_RICHIESTA A:_
Duplica senza modifiche tutte le righe dei record che seguono. Lascia fuori dalla risposta le immagini.

_BRANO SELEZIONATO:_
────

OLINDO RAMPIN | Piazza Garibaldi, Parma. Attendiamo sotto un cielo minaccioso di pioggia l’inizio di Hit Out, performance di Parini Secondo x Benoise che apre Solo cose belle, seconda edizione del Parma Moving Festival diretto da Daniele Albanese. Osserviamo il paesaggio urbano e umano con cui dovranno interagire le tre performer. Protagonista indiscusso della piazza è la statua di bronzo dell’eroe dei due mondi. Eretto, sereno e saggio, Garibaldi indossa il poncho e il berretto da fumo, e osserva ogni sera il beveraggio etilista delle vecchie e nuove italiche generazioni prigioniere dentro i pomposi déhors, cresciuti come funghi ai suoi piedi per “rigenerare” col fun l’edilizia storica della piazza. Deuteragonista del generale nizzardo, al quale però ruberà la scena, è la statua marmorea di Correggio, gran gloria del Rinascimento, posto accanto al Palazzo Municipale. Ritratto in un atteggiamento opposto alla composta burbanza da eroe a riposo di Garibaldi, l’artista vi è curiosamente raffigurato in una postura di effeminata eleganza, mentre medita su uno schizzo del suo prossimo capolavoro. Ad ogni buon conto, le statue dei due grand’uomini non si guardano.

────

_DATI DEL COMPITO:_
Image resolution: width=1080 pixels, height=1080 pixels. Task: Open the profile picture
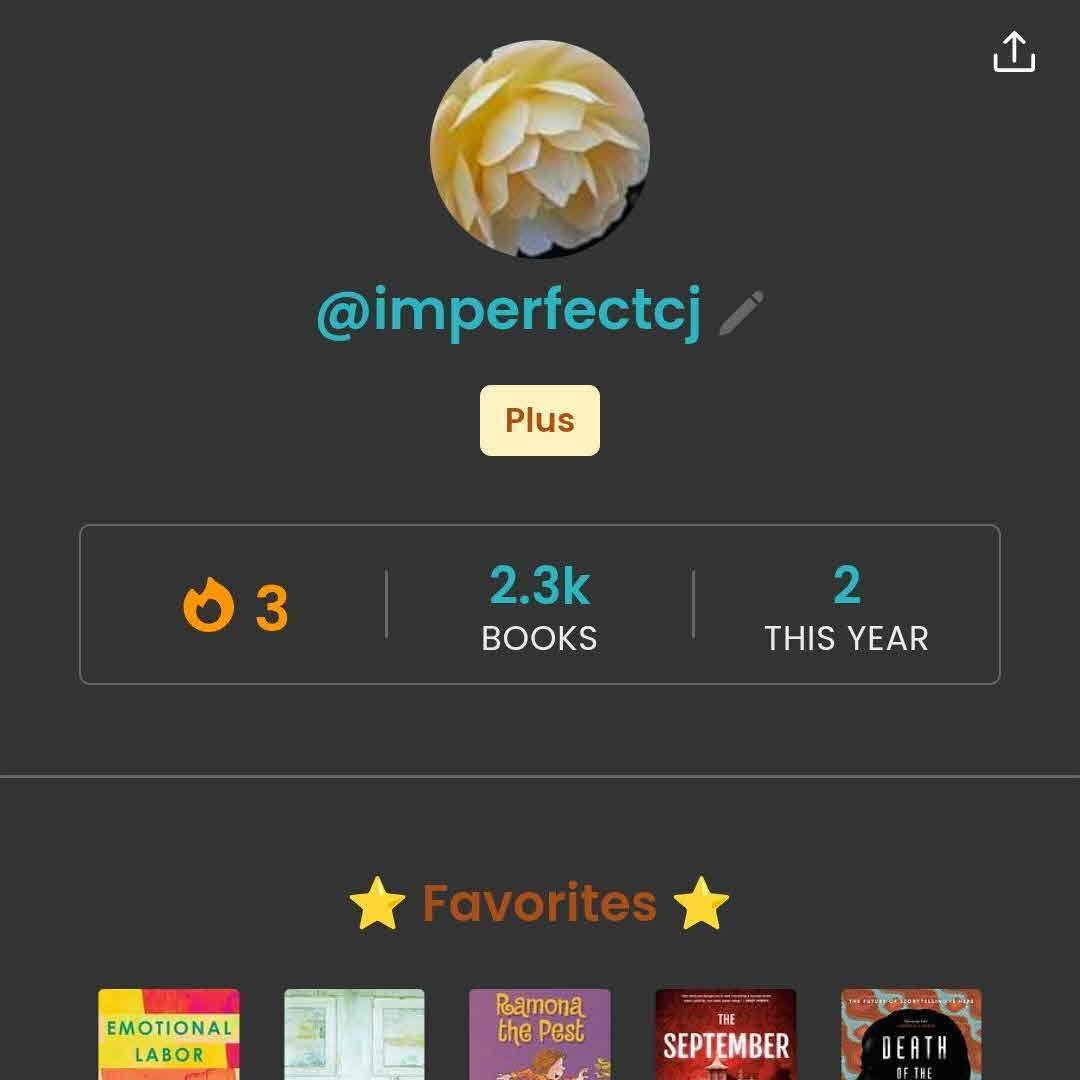(539, 150)
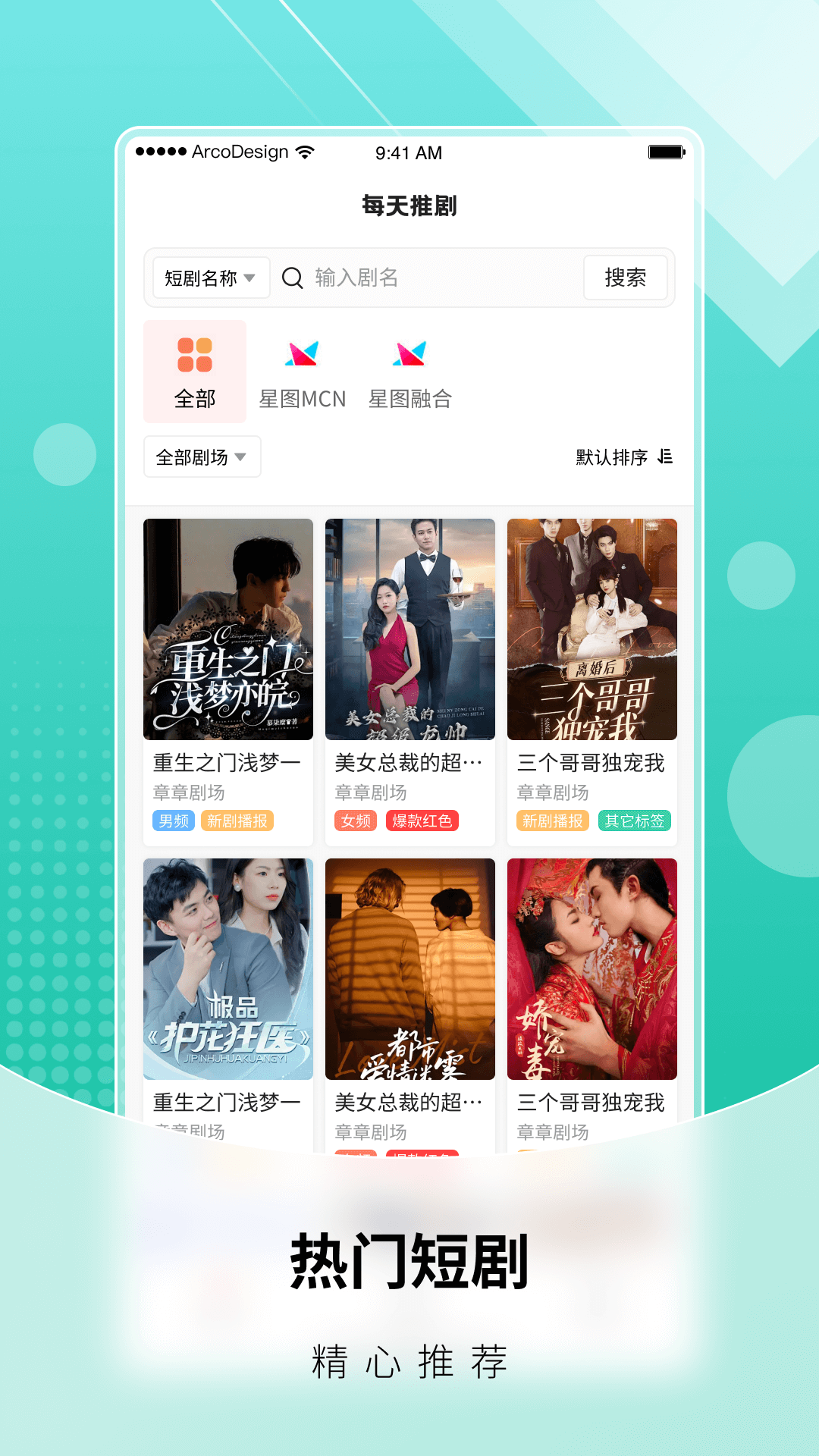The height and width of the screenshot is (1456, 819).
Task: Enable the 其它标签 filter tag
Action: pos(635,821)
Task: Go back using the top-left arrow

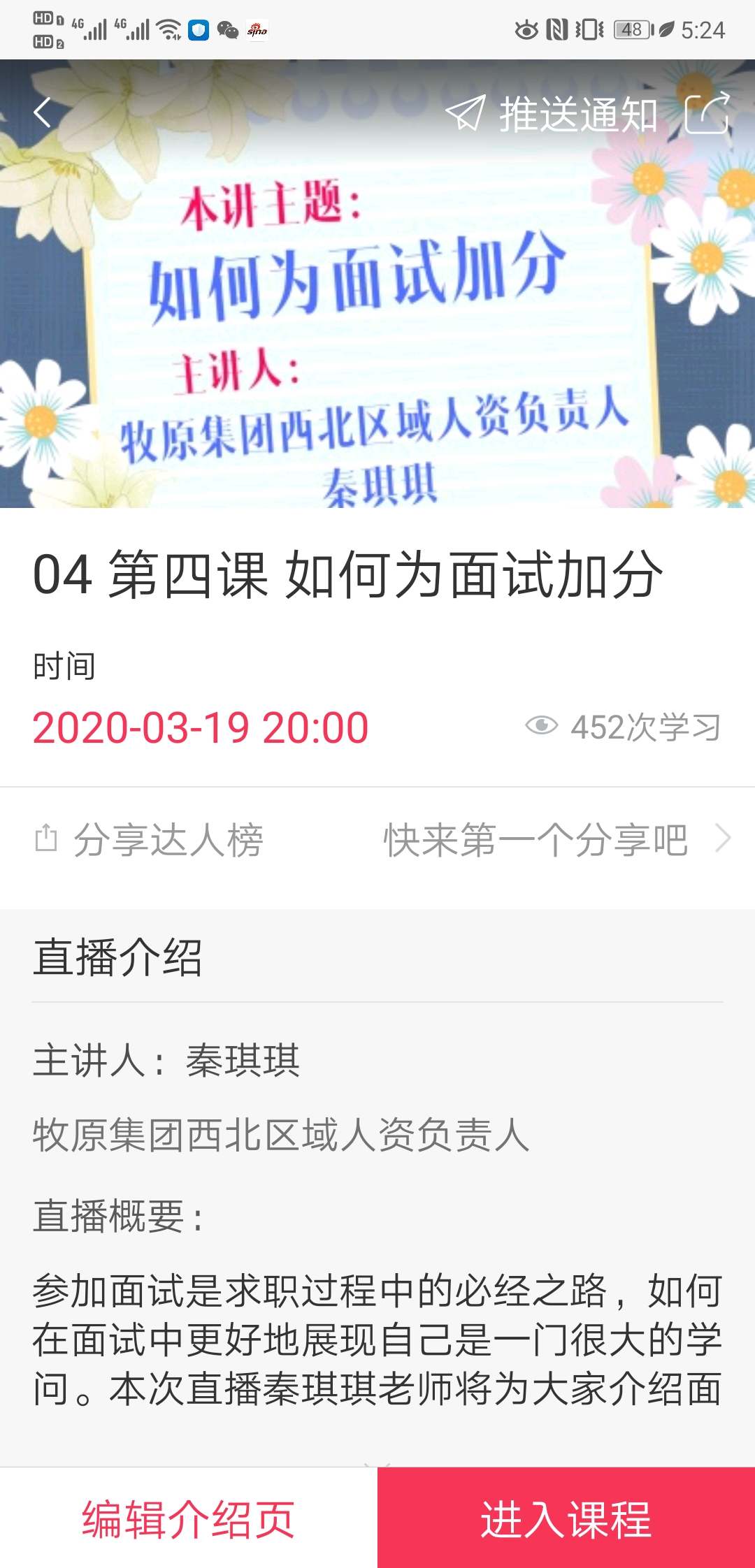Action: point(43,112)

────

_RICHIESTA B:_
Rispondi a queste domande sul brano dedicato al Parma Moving Festival:
(i) Chi dirige il festival?
(ii) Che cosa indossa Garibaldi nella statua di bronzo?
(iii) Accanto a quale edificio si trova la statua di Correggio?

_RISPOSTA CORRETTA A:_
Image resolution: width=1080 pixels, height=1080 pixels. Task: Open the profile picture
(539, 150)
The height and width of the screenshot is (1456, 819).
Task: Enable the 其它标签 filter tag
Action: pos(635,821)
Task: Go back using the top-left arrow

Action: point(43,112)

_RISPOSTA CORRETTA B:_
(i) Daniele Albanese.
(ii) Il poncho e il berretto da fumo.
(iii) Il Palazzo Municipale.